TASK ITEM »
What is needed is an exact copy of the records below, without the pictures.

EXTRACTED MATERIAL »
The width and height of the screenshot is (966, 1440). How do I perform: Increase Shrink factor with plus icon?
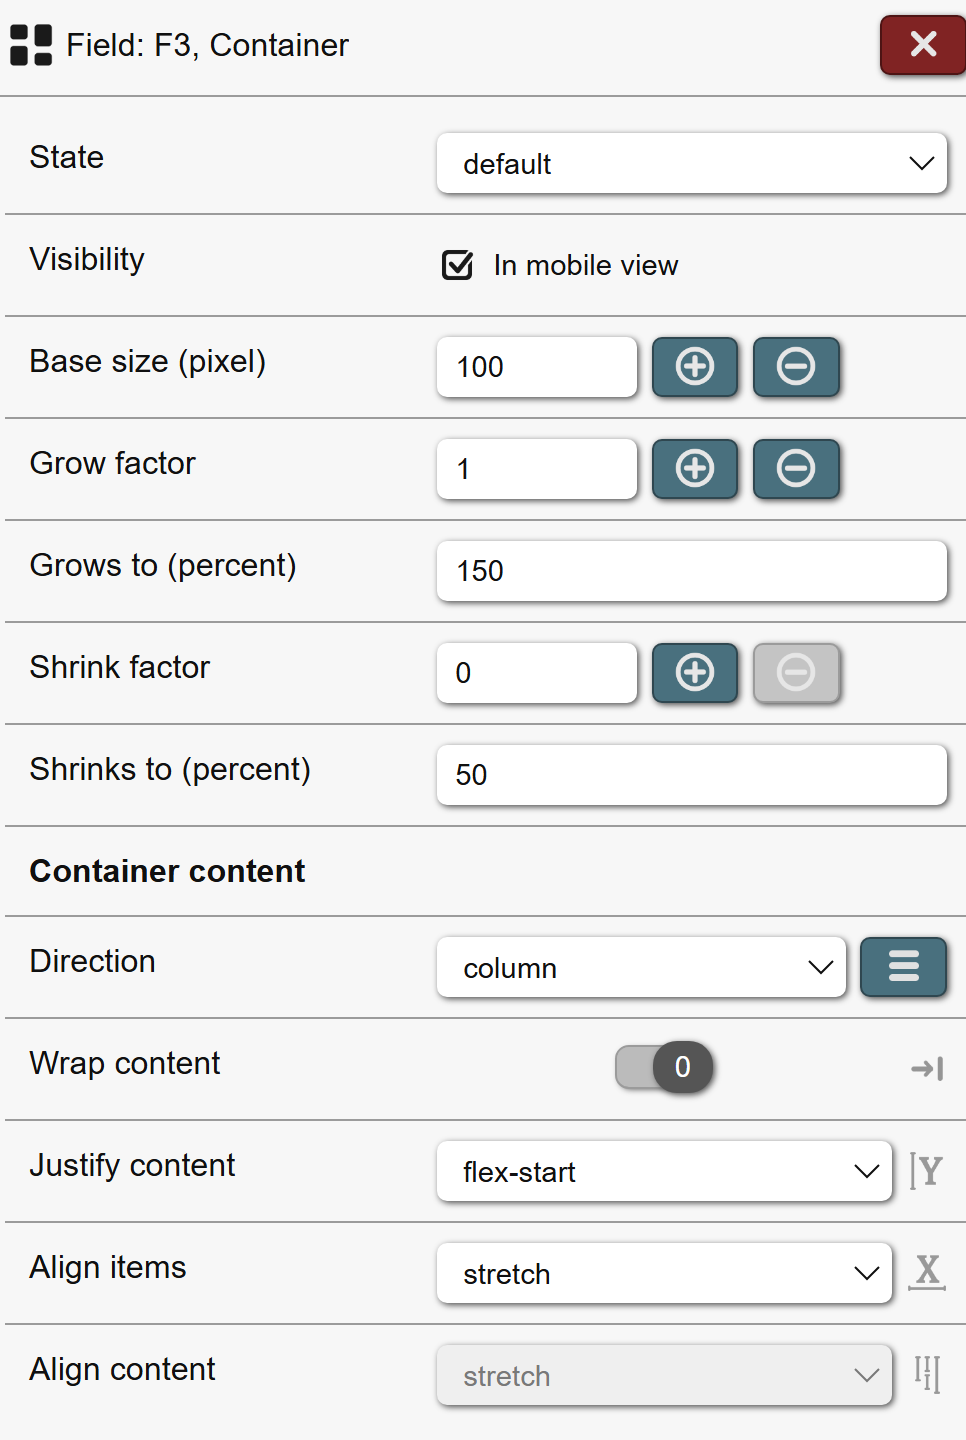(x=695, y=673)
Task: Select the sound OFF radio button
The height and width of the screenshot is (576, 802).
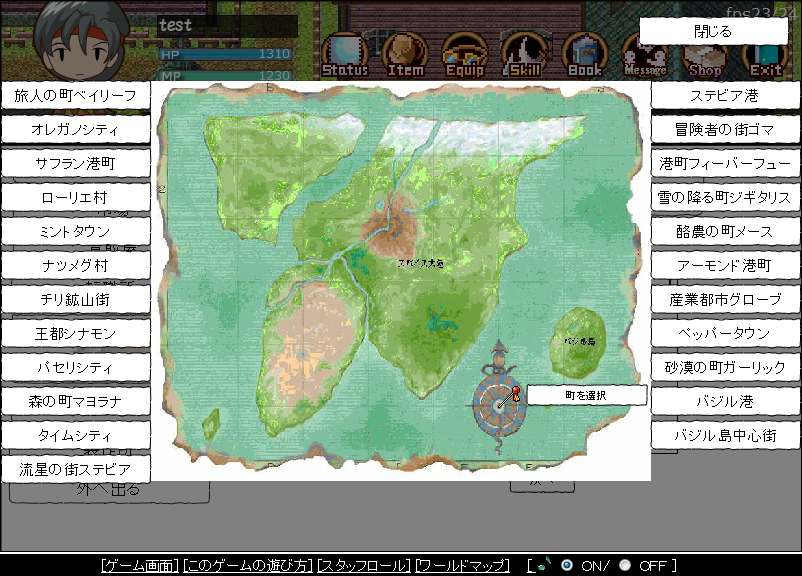Action: [x=625, y=565]
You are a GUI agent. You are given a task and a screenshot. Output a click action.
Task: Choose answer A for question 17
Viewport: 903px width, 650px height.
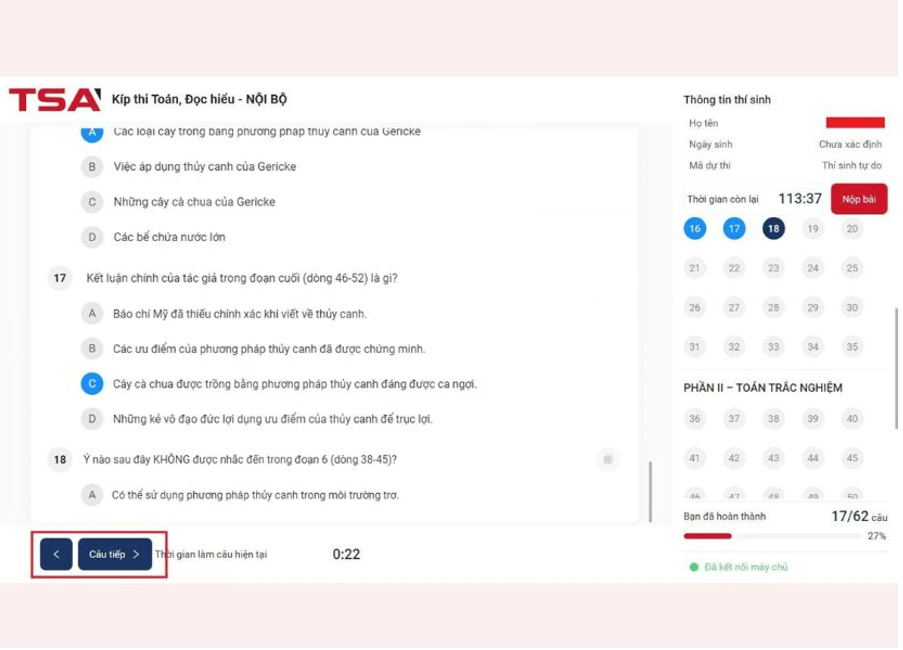point(91,313)
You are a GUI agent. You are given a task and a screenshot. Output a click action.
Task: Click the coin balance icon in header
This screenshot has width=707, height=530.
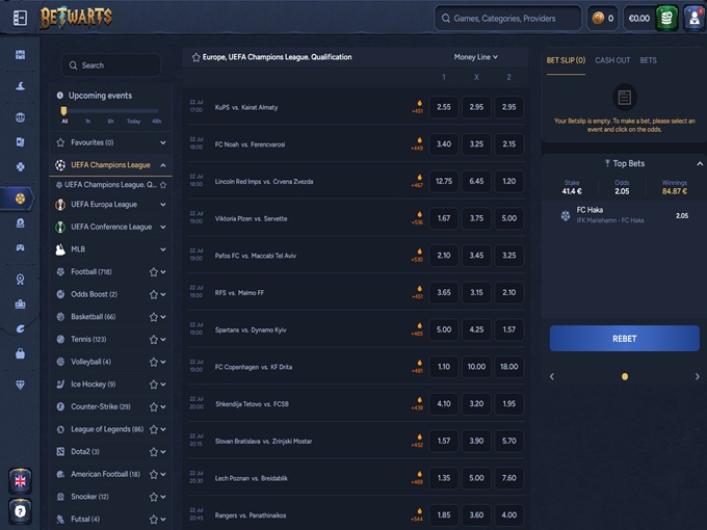click(602, 18)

ANSWER TO THIS EXERCISE »
The width and height of the screenshot is (966, 1440). How do I perform: Increase Shrink factor with plus icon?
(x=695, y=673)
Task: Select the sound OFF radio button
The height and width of the screenshot is (576, 802).
Action: [x=625, y=565]
You are a GUI agent. You are given a task and a screenshot. Output a click action.
Task: Choose answer A for question 17
Viewport: 903px width, 650px height.
point(91,313)
You are a GUI agent. You are given a task and a screenshot. Output a click action.
Task: Click the coin balance icon in header
This screenshot has width=707, height=530.
click(602, 18)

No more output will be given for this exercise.